» **PAGE EXTRACT**:
- - - - - - -

Other mice were treated with 7.5 mg CLZ 4 h pre-hCG to induce ovulation of MI oocytes.21 The latter mice were designated as Group II. Group II was divided into three subgroups. Ovulated oocytes from the first subgroup were retrieved 14 h post-hCG. For the second subgroup, ovulated oocytes were retrieved 14 h post-hCG followed by IVM for 6 h to allow for MI oocytes to mature into MII oocytes. For the third subgroup, oocytes were retrieved 20 h post-hCG to allow for ovulated MI oocytes to undergo IVOM in the oviduct for 6 h. Ovulated oocytes from all of these subgroups were then denuded and scored for maturational status. In other experiments, ovulated oocytes were collected as described in subgroups 2 and 3 followed by IVF 20 h post-hCG without denudation.

- - - - - - -

» **ENTRIES SHOWN**:
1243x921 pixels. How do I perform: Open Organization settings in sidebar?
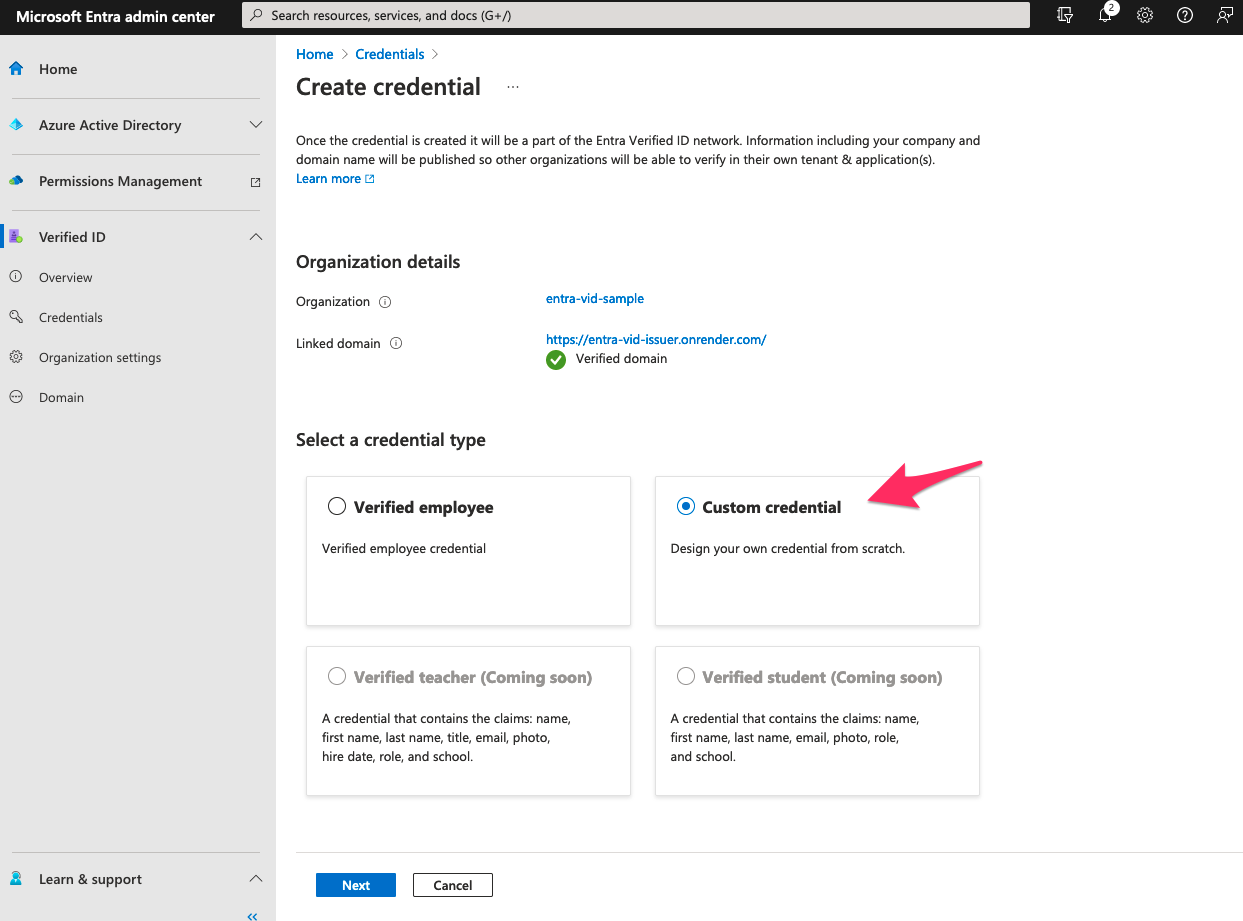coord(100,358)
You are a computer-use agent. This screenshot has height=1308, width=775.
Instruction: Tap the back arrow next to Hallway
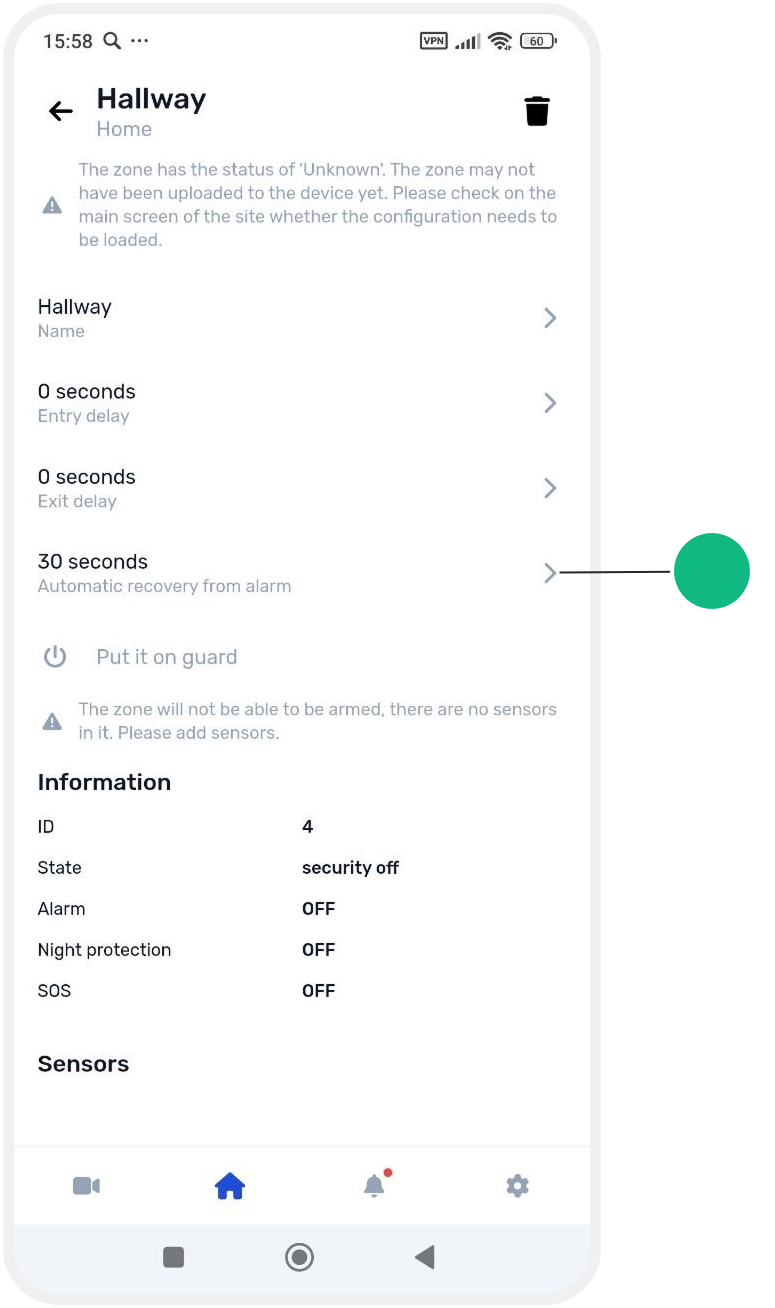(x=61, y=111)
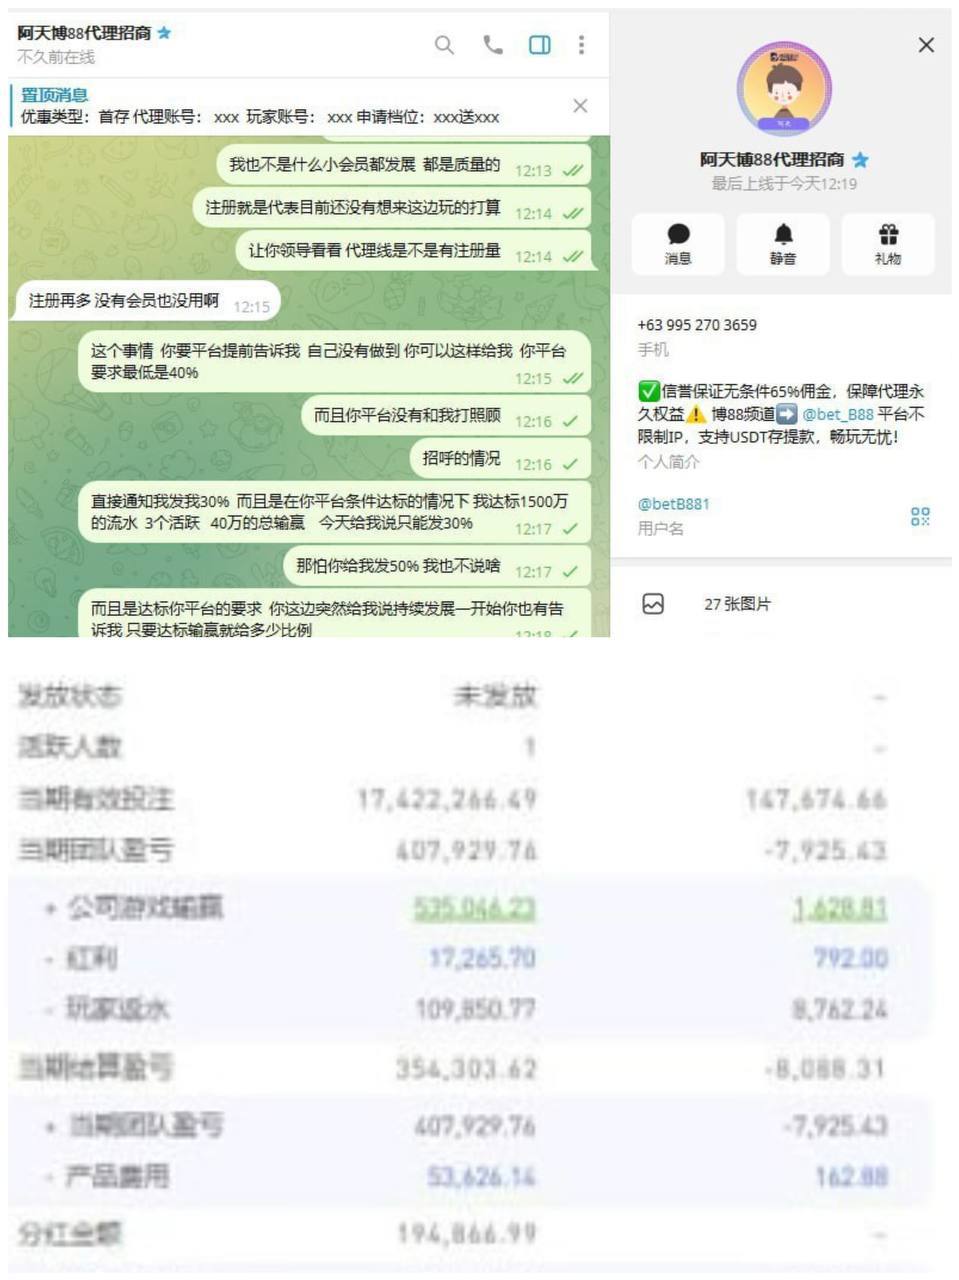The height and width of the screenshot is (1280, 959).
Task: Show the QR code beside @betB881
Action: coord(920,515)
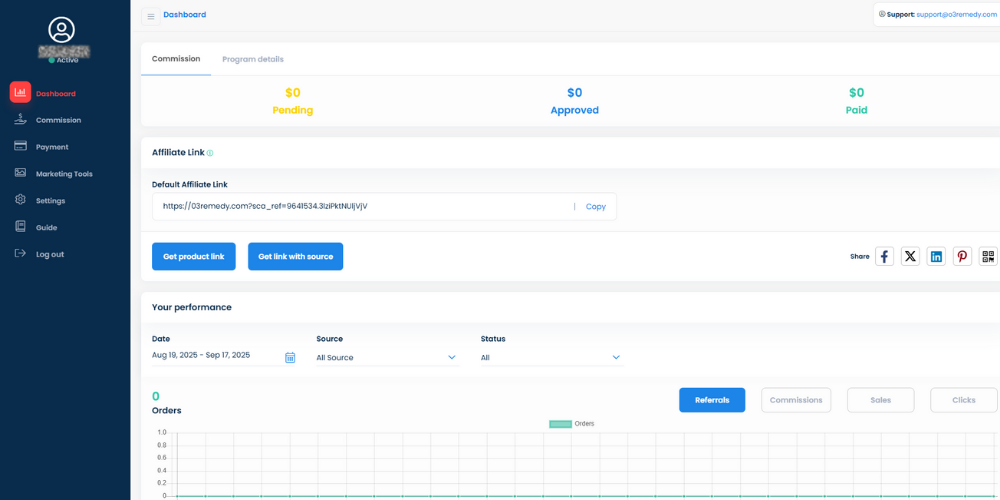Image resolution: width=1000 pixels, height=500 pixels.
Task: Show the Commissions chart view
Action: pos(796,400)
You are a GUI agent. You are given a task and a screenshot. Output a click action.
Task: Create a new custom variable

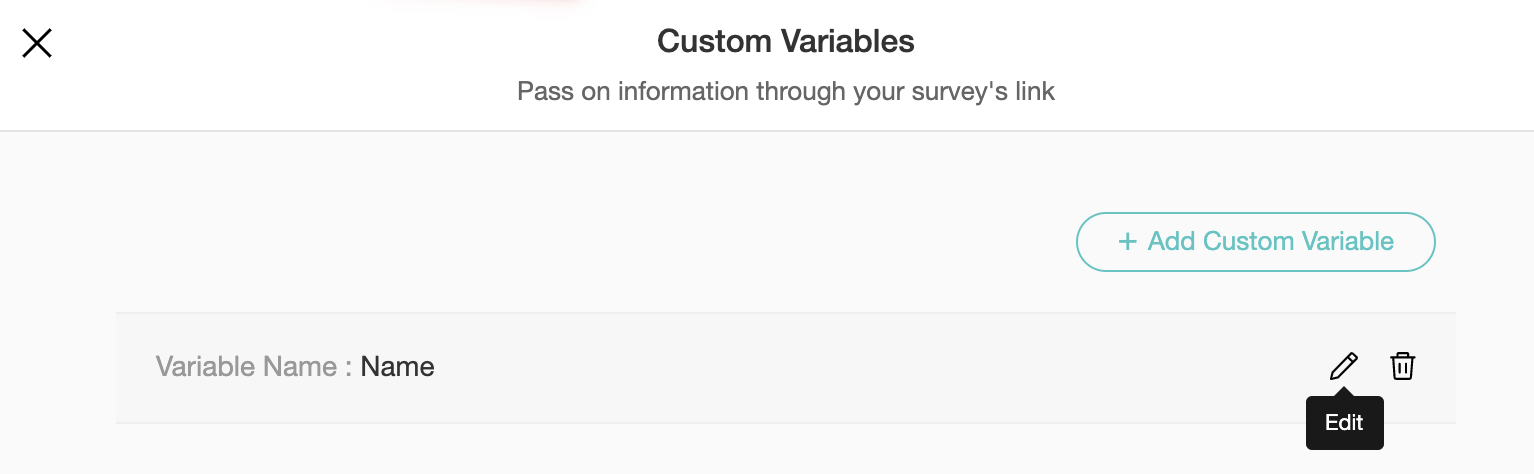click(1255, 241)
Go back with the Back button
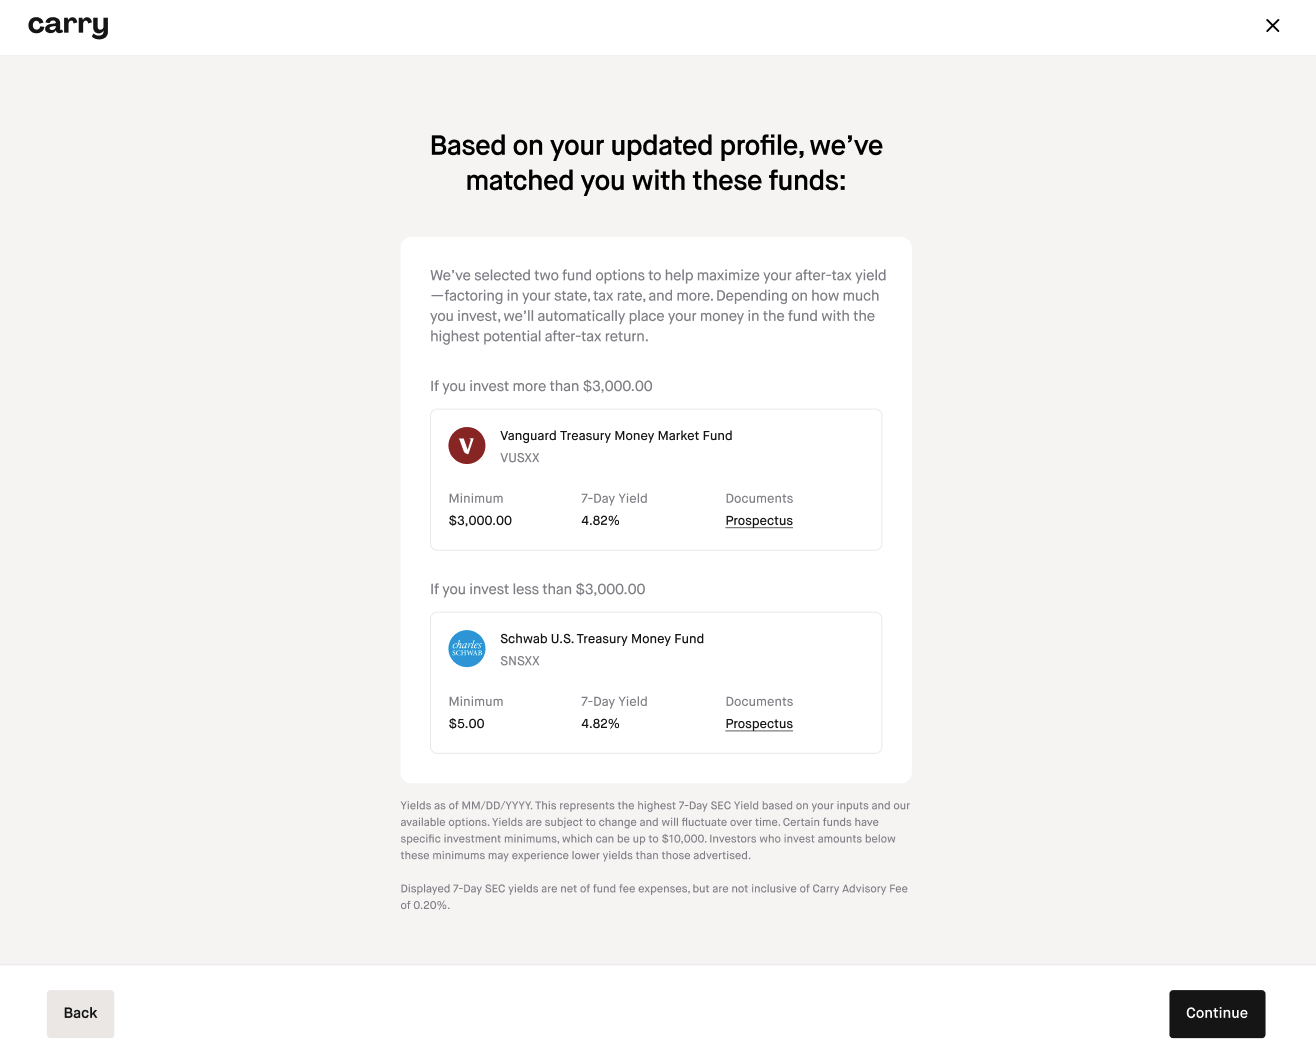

- - - - - - -

» **WORK TO COMPLETE**:
1. From the oocyte maturation passage, set down the part that opens with the words containing "Other mice were" and closes with "post-hCG without denudation.".
2. In the oocyte maturation passage, how many hours after hCG were oocytes retrieved for the third subgroup of Group II?
3. Translate this sentence from the oocyte maturation passage into Spanish: "Group II was divided into three subgroups."

» **RESULTS OF THE TASKS**:
1.
Other mice were treated with 7.5 mg CLZ 4 h pre-hCG to induce ovulation of MI oocytes.21 The latter mice were designated as Group II. Group II was divided into three subgroups. Ovulated oocytes from the first subgroup were retrieved 14 h post-hCG. For the second subgroup, ovulated oocytes were retrieved 14 h post-hCG followed by IVM for 6 h to allow for MI oocytes to mature into MII oocytes. For the third subgroup, oocytes were retrieved 20 h post-hCG to allow for ovulated MI oocytes to undergo IVOM in the oviduct for 6 h. Ovulated oocytes from all of these subgroups were then denuded and scored for maturational status. In other experiments, ovulated oocytes were collected as described in subgroups 2 and 3 followed by IVF 20 h post-hCG without denudation.

2. 20 hours post-hCG.

3. El Grupo II se dividió en tres subgrupos.